Predicting the Path of the New Justice

Ruth Marcus has this column in the WaPo (behind a paywall) on the impact of Judge Ketanji Brown Jackson on the Supreme Court. Ms. Marcus has covered the high court for many years.

In addition, justices, male or female, aren’t fungible. Even if they can be placed into broad categories of liberal or conservative, they bring different passions and different life experiences to the bench. Jackson’s experience as a criminal defense lawyer, member of the U.S. Sentencing Commission and trial court judge gives her a perspective different from that of her colleagues. It’s reasonable to imagine Jackson emerging as an ally of Justice Sonia Sotomayor, especially on criminal law issues, where Breyer and Justice Elena Kagan have been slightly more moderate. And, as I wrote the other day, she also could emerge as another powerful voice in dissent, joining Sotomayor and Kagan in a forcefulness and passion that Breyer didn’t always display.
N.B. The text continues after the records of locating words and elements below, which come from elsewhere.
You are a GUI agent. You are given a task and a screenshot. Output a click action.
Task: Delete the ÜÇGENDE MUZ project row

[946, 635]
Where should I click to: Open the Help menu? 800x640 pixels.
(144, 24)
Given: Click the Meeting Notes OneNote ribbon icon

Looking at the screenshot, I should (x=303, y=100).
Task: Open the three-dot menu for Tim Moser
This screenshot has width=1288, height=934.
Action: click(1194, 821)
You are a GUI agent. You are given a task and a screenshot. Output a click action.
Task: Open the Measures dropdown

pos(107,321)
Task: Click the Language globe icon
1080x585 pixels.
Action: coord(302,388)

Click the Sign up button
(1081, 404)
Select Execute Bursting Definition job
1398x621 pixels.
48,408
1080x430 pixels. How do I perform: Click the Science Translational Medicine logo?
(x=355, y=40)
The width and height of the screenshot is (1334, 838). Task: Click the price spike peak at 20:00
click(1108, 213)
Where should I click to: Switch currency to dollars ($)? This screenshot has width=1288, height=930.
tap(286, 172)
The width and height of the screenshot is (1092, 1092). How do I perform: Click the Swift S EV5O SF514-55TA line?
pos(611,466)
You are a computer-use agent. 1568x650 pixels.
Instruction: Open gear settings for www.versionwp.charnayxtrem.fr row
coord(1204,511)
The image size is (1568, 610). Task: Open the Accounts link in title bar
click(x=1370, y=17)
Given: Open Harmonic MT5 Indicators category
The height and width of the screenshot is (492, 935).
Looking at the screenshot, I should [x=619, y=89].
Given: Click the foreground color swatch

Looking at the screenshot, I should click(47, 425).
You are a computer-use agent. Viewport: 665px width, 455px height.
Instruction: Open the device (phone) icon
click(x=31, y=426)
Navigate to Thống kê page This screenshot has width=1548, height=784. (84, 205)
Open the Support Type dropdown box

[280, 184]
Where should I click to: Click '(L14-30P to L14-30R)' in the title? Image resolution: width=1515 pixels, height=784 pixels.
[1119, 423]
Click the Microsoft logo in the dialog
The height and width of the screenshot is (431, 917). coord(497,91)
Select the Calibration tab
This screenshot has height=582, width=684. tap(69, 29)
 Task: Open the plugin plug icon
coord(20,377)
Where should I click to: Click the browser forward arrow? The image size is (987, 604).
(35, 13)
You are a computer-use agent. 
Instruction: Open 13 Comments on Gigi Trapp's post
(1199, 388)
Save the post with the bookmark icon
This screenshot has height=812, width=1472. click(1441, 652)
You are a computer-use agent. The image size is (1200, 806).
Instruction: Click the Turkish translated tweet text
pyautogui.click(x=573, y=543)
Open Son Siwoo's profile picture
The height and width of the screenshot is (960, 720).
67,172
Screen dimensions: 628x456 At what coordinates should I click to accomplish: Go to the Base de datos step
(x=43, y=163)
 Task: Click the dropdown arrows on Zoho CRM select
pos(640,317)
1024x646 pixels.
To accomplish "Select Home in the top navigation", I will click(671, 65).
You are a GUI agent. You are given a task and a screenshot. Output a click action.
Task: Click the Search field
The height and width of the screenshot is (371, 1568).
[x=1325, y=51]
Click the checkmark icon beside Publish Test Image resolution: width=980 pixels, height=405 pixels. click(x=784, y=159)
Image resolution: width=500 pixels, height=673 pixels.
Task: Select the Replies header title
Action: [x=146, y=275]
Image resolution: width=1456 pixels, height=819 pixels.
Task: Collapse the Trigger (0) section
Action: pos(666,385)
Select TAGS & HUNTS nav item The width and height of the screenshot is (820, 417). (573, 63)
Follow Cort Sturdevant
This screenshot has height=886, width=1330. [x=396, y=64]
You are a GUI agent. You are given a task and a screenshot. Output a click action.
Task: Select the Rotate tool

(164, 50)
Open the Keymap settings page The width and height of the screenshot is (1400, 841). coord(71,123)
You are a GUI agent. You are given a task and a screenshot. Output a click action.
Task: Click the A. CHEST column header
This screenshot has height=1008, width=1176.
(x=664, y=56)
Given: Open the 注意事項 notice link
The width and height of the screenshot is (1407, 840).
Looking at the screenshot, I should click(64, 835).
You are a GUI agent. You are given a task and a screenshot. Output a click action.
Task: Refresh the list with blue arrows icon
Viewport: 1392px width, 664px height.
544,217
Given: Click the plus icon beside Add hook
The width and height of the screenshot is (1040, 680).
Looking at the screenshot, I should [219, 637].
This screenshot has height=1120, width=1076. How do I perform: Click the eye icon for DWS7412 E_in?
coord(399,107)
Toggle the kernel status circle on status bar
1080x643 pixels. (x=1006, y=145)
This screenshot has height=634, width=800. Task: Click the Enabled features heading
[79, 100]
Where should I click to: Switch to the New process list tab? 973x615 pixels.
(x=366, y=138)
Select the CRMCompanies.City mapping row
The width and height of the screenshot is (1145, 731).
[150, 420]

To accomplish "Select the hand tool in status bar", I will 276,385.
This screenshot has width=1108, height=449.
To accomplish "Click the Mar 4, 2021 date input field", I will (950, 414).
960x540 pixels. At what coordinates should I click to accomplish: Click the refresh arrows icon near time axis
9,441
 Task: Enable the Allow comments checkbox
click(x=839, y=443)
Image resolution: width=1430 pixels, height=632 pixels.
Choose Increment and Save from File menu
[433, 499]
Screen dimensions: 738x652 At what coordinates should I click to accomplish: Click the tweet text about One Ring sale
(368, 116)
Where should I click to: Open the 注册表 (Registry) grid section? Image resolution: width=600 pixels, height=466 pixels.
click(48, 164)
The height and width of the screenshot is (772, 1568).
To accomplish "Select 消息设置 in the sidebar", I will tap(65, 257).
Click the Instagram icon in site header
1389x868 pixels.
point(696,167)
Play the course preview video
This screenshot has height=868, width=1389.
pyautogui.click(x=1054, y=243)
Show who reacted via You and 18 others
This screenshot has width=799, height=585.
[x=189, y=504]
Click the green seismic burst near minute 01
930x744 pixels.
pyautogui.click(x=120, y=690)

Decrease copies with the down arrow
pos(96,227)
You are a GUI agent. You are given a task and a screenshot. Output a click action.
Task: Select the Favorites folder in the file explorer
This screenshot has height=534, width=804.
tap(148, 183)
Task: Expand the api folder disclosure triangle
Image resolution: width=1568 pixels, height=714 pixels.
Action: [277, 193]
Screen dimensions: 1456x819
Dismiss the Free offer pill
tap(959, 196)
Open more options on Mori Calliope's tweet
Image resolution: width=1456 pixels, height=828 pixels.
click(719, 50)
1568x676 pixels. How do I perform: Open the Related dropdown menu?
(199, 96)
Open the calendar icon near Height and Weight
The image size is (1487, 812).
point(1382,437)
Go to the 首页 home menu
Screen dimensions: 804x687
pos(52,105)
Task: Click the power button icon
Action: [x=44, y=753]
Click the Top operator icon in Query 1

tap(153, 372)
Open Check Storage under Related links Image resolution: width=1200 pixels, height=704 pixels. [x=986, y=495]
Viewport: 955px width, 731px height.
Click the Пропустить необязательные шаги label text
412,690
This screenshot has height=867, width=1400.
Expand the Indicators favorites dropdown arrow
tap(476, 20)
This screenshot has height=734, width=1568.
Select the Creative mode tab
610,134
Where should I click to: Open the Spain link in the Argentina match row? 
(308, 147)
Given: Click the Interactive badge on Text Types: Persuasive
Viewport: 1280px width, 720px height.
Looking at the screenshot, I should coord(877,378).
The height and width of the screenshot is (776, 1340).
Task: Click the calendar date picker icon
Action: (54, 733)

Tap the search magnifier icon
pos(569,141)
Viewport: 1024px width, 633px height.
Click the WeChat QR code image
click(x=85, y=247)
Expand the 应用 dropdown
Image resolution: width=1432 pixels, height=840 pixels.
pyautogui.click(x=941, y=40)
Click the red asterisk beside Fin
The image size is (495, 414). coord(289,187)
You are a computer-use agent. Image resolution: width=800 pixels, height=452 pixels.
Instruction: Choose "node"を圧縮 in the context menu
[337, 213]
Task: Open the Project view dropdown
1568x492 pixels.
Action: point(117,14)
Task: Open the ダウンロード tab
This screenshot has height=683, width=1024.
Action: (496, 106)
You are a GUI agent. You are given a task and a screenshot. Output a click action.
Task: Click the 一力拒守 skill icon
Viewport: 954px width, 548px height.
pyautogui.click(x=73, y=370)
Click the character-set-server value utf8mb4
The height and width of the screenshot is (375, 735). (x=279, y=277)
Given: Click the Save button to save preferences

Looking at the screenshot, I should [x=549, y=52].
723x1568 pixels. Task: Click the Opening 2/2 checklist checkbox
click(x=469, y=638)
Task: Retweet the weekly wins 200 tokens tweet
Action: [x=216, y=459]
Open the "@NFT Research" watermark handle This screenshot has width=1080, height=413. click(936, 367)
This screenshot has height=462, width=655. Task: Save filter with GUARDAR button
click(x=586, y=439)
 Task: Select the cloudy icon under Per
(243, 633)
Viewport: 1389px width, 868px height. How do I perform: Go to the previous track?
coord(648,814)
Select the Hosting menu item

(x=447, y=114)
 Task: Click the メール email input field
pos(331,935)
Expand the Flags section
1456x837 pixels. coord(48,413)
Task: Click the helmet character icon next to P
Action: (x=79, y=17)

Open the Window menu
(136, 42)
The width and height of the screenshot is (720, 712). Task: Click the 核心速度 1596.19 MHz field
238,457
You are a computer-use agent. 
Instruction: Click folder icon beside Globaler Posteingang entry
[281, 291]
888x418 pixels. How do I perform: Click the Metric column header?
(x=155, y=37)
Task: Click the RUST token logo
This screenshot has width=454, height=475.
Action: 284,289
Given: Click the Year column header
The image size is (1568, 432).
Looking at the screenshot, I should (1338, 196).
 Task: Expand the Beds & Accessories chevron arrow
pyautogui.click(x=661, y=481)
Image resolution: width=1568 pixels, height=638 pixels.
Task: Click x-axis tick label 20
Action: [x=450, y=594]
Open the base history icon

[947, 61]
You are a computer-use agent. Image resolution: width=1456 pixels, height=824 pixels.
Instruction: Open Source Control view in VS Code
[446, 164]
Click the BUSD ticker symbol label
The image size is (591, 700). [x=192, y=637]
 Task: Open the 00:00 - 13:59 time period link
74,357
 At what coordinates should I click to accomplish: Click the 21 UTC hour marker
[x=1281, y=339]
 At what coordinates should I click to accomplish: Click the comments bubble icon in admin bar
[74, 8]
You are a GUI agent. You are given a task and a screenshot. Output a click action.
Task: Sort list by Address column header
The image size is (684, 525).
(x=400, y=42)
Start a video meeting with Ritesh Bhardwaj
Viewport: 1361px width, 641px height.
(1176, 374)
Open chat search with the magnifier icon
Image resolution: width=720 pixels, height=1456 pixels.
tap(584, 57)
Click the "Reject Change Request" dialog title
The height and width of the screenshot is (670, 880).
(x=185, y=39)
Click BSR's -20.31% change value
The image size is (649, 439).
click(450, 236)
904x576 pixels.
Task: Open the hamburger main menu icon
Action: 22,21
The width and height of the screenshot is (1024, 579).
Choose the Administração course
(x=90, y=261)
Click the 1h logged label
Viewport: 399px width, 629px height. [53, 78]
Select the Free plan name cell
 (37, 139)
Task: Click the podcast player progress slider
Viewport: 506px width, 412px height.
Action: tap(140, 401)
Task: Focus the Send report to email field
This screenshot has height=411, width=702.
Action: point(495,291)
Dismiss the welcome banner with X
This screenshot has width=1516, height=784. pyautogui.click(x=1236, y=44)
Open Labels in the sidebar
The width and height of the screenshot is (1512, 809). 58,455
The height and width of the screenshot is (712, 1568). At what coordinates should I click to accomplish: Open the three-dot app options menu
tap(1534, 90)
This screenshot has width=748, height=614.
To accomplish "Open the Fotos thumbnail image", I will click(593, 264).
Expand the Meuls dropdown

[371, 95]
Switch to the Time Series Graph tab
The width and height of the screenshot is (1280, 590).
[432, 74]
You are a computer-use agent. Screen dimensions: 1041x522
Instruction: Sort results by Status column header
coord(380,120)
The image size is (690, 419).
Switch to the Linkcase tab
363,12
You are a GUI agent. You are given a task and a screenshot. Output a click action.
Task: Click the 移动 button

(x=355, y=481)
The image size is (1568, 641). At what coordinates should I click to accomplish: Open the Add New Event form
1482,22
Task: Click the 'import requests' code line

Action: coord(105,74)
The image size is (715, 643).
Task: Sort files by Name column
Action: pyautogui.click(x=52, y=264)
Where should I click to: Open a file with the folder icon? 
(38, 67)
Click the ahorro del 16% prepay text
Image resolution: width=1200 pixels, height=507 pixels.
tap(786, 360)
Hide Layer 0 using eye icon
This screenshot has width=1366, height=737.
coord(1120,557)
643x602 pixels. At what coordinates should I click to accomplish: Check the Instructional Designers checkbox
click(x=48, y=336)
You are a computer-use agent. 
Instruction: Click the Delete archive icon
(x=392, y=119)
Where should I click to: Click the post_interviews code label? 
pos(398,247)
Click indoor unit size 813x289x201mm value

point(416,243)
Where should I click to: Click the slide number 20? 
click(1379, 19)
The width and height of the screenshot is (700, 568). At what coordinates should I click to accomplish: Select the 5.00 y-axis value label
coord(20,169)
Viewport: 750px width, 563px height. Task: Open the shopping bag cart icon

While Jackson, assuming she is confirmed, will be in the history books as the first Black female justice, the more immediate significance of her arrival at the Supreme Court might be as the only serving justice — and the first in decades — with significant experience representing criminal defendants and grappling with the consequences of the criminal justice system on communities of color.

In plainer English, Marcus implies that Justice Jackson is likely to vote consistently for the defendant on any remotely debatable questions of criminal law, more so than Justice Breyer did and more like Justice Sotomayor does. And while “grappling with the consequences of the criminal justice system on communities of color,” will she grapple with the consequences of crime and our failure to control it on all communities, including and especially “communities of color”? I am not optimistic at this point, though I hope to learn more as the nomination process proceeds.

2 Responses

  1. Ron Matthias says:

    As the saying goes . . . There’s nothing harder to predict than the future.

    While any judge’s background and experience certainly affects her perspective, I’ve grown pretty cautious about making cliché-based assumptions about what kind of judge a former defense lawyer (or prosecutor, for that matter) will turn out to be.

    Yes, some criminal defense attorneys-cum-judges carry their true-believer values onto the bench—often with disastrous consequences. (A certain former Chief Justice of California comes readily to mind.) But not all criminal defense lawyers are true-believers. Some are very practically-minded, level-headed thinkers who happen to start their careers as defense lawyers, and being pretty good lawyers, they prove to be very effective at their job, stick with it for the long-haul, and maybe even achieve some notariety for their efforts. Once they take the bench, they prove to be very capable in that role as well—perhaps in large part because they’ve heard and seen it all, and aren’t easily snowed.

    Former prosecutors, on the other hand, can sometimes grow a bit self-conscious about how their background affects (or, perhaps more precisely, about how the litigants, the bar, the public, and the media might perceive how their background affects) their rulings. In response to that nagging concern, they sometimes compensate, even over-compensate—an impulse that occasionally causes them to issue flatly erroneous rulings. It’s a funny business, this law thing.

  2. It’s possible. Hopefully we will learn more as the nomination process proceeds, and the process will not be a rubber stamp.

    I am a bit concerned that some conservatives in Congress are too complacent with their six-Justice “majority.” One retirement or death during the Biden Administration could put us back in the situation we had a few years ago with a single “swing vote.” That situation produced some truly appalling rulings.